Com efeito, torna-se pressuposto dessa pesquisa a utilização do elemento da interdisciplinaridade, de modo que o especialista do Direito, em especial, transcenda sua própria especialidade, tendo consciência das limitações do campo forense para explicar a emergência e proliferação de direitos informais, o que o leva a buscar contribuições das outras disciplinas. (JAPIASSU, 1976, p. 26).
Nessa vertente, assume que o Direito não pode ser visto apenas como a norma positivada, desvinculada da realidade, nem como o conjunto de valores seguidos socialmente. Na verdade, o problema dos direitos informais tem sua origem social e história, no processo de luta de reconhecimento, de modo que o doutrinador jurídico não pode se desvincular dos fatores que foram essenciais para chegarem a realidade atual da proliferação do pluralismo jurídico.
Segundo Leis (2011, p. 115), os recursos interdisciplinares funcionam como meio de se reproduzir a realidade que os contextualizam como modo de se solucionar efetivamente problemas que não poderiam ser resolvidos por uma só disciplina.

## Linhas fornecidas
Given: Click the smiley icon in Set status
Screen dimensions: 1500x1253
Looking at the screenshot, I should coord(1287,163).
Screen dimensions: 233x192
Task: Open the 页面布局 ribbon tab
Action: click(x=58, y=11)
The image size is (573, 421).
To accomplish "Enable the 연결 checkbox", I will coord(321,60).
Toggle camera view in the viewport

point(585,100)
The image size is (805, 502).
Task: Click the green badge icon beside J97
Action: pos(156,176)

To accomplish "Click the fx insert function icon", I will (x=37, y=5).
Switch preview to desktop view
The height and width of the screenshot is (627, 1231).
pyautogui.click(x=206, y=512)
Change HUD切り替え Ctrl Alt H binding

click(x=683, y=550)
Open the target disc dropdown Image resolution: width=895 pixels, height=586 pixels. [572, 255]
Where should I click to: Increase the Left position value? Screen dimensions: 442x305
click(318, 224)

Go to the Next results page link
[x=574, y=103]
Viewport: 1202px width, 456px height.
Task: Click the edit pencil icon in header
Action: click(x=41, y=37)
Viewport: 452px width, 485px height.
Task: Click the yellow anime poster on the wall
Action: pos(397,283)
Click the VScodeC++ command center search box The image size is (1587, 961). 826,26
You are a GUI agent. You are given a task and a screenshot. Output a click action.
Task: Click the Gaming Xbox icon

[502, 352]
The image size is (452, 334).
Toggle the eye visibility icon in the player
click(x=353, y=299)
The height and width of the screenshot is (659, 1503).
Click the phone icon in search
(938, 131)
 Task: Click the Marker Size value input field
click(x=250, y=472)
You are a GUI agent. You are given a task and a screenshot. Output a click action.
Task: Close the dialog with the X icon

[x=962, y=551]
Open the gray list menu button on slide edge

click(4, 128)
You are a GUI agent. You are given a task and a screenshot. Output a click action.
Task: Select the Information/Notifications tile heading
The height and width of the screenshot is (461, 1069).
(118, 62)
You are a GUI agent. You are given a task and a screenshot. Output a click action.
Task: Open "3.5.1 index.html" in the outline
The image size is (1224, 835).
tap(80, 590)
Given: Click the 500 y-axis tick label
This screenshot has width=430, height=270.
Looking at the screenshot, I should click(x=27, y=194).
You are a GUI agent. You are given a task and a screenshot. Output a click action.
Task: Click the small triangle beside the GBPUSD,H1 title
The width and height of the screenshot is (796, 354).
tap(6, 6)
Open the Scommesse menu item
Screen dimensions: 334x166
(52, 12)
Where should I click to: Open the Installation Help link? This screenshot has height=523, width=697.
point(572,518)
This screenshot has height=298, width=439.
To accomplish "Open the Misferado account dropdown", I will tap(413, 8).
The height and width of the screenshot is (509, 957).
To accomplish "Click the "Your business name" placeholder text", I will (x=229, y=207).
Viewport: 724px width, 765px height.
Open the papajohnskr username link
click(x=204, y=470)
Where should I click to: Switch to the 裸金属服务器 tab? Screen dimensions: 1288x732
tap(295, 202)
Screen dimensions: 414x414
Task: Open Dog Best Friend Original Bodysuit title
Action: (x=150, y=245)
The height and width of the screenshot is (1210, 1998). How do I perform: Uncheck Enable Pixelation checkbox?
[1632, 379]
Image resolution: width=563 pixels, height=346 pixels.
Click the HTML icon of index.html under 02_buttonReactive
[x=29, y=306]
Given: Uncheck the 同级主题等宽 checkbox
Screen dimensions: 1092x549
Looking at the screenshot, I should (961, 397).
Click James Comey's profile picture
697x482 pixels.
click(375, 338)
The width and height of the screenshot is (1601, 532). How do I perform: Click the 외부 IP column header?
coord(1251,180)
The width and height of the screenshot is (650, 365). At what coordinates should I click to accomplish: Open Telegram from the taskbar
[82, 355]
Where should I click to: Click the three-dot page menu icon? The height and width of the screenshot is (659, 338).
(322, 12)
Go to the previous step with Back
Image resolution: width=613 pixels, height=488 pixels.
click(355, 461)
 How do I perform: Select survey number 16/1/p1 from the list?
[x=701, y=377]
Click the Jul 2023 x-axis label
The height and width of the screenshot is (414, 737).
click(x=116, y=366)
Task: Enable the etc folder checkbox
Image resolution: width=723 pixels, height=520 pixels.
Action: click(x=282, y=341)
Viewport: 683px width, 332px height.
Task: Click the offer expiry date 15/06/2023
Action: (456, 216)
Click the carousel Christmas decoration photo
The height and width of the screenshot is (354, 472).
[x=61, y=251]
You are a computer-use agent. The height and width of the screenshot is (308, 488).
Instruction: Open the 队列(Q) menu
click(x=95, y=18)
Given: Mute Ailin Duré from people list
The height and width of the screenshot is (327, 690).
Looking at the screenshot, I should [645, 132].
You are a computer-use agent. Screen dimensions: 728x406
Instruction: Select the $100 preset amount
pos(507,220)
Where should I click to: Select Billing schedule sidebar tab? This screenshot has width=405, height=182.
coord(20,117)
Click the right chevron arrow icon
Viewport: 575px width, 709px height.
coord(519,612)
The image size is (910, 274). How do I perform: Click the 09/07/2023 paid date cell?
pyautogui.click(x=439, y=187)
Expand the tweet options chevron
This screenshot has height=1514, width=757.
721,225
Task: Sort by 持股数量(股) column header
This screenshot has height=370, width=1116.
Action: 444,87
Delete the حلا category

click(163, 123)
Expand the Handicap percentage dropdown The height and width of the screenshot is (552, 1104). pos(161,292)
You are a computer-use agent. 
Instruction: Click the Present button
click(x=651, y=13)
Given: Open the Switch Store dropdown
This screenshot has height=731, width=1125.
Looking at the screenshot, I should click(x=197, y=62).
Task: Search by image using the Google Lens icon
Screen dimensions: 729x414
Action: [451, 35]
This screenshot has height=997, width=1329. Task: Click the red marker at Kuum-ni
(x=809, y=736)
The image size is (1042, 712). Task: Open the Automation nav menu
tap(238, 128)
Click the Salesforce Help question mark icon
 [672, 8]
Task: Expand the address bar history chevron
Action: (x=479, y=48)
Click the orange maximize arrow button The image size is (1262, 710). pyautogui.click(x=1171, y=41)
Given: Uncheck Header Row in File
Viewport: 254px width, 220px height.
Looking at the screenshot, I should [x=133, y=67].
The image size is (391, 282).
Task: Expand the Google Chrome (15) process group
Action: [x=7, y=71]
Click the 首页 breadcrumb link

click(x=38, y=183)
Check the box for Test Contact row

## Exercício
Dê seguimento ao trecho sobre interdisciplinaridade no Direito, começando logo após a última frase. As linhas não têm relação com o trecho sobre interdisciplinaridade no Direito.

## Resposta do exercício
“Interdisciplinaridade como um processo de resolução de problemas ou de abordagem de temas que, por serem muito complexos, não podem ser trabalhados por uma única disciplina. Dessa forma, a interdisciplinaridade é percebida em uma integração de visões disciplinares diversas, construindo assim uma perspectiva mais abrangente” (LEIS, 2011, p. 107).
Desse modo, propõe-se um diálogo entre as ciências sociais aplicadas a fim de se reconfigurar os pontos de vista e as visões pré-estabelecidas que se tem de mundo, a fim de se compreender que o fenômeno humano é um só (JAPIASSU, 1976, p. 70-71), e, por isso, deve ser estudado em sua totalidade, não podendo o Direito restringir ao estudo apenas das normas positivadas porque assim foram impostas por uma ordem oficial do Estado.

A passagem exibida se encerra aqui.